In Judaism, we speak about hakarat hatov, recognizing and reciprocating acts of kindness. Remembering Pope Benedict XVI, who died Dec. 31, calls that Jewish value to mind. In so many ways, he strengthened the bonds between adherents of the Jewish and Catholic faiths, both in his support for the papacy of John Paul II and during his own tenure, from 2005 to 2013.
During his first visit to the United States, in the spring of 2008, Pope Benedict made a historic visit to Manhattan’s Park East Synagogue, thus becoming the first Roman Catholic pontiff to visit a Jewish place of worship in the United States. As host rabbi Arthur Schneier said, “You don’t come into someone’s home unless you wish them well.”
When Pope Benedict was known as Cardinal Joseph Ratzinger, Israel Singer, formerly of the World Jewish Congress, said he was “the architect of the policy [of healing] that John Paul II fulfilled with regard to relations with the Jews….”
In many ways, Jews have applauded Benedict’s record in helping heal the breach between Jews and Catholics.
Covenant: As the prefect of the Vatican’s top doctrinal body and then as pope, Benedict joined with his revered predecessor John Paul II in citing Romans 9:11 as a proof text that Jews remain forever in covenant with God. In his installation homily, Benedict reflected the centrality of this fraternal theme, greeting “my brothers and sisters of the Jewish people, to whom we are joined by a great shared spiritual heritage, one rooted in God’s irrevocable promises.”
Messianism: As Cardinal Ratzinger, he oversaw the preparation of “The Jewish People and Their Sacred Scriptures in the Christian Bible,” a volume that provides a theological explanation for the Jews’ rejection of Jesus, noting that “Jewish messianic expectation is not in vain.” The cardinal taught that the continuing Jewish aspiration for the Messiah is not, in the words of Rabbi David Rosen of the American Jewish Committee, “an act of rejecting God but is part of God’s plan to remind the world that peace and salvation for all humanity had not yet come, [and] this is amazing. He took something that had been the source of major condemnation of Judaism and the Jewish people down the ages and twisted it into something of a positive theological nature.”

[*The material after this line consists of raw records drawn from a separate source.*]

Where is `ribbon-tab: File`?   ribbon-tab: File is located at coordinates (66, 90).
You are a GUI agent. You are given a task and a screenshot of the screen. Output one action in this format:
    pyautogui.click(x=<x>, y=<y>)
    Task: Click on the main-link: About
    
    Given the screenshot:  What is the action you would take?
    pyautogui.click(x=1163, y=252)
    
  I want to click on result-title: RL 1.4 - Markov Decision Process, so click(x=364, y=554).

Biblical interpretation: The above-cited document also recognizes rabbinic interpretations of the Torah as legitimate counterparts to the interpretations of the Church fathers. It reads, “Christians can and ought to admit that the Jewish reading of the Bible is a possible one, in continuity with the Jewish Sacred Scriptures from the Second Temple period.” As noted by Dr. Philip A. Cunningham, director of Boston College’s Center for Christian-Jewish Learning, this statement “contradicts centuries of Christian polemic that decried rabbinic Judaism as an illegitimate deformation of biblical Judaism.”
The Shoah and anti-Semitism: Pope John Paul II labeled anti-Semitism as a sin against both humanity and God. Cardinal Ratzinger added to this moral legacy by personally preparing “Memory and Reconciliation: The Church and the Faults of the Past.” This document outlines the church’s historical errors in its mistreatment of the Jews. “It cannot be denied,” the document concludes, “that a certain insufficient resistance to this atrocity on the part of Christians can be explained by an inherited anti-Judaism present in the hearts of not a few Christians.”
Israel: Cardinal Ratzinger also played a significant role in theologically justifying the Vatican’s diplomatic recognition of Israel in December 1993. No longer were the Jews to be viewed as divinely banished from the Holy Land. Instead, the Jewish return to Eretz Yisrael was part of God’s plan. To this end, the cardinal made several quiet visits to Israel before diplomatic ties were formalized. Shortly after the establishment of formal ties, Cardinal Ratzinger delivered the keynote address at a Jewish-Christian conference in Jerusalem in order to officially express his personal support for Vatican-Israel relations.
With the death of Pope Benedict, we laud his multifold contributions to healing the historic rift between Christians and Jews. May the memory of the legacy of this esteemed pontiff continue to lead the world’s Roman Catholics to lead lives of great piety, of good fellowship with their Jewish brethren, and of profound faith in the Almighty.
Rabbi Alan Silverstein, Ph.D., became rabbi emeritus of Congregation Agudath Israel in Caldwell in 2020; he began there in 1979. He’s headed the Conservative movement’s International Rabbinical Assembly, the World Council of Conservative/Masorti Synagogues, the Foundation for Masorti Judaism in Israel, and Mercaz Olami.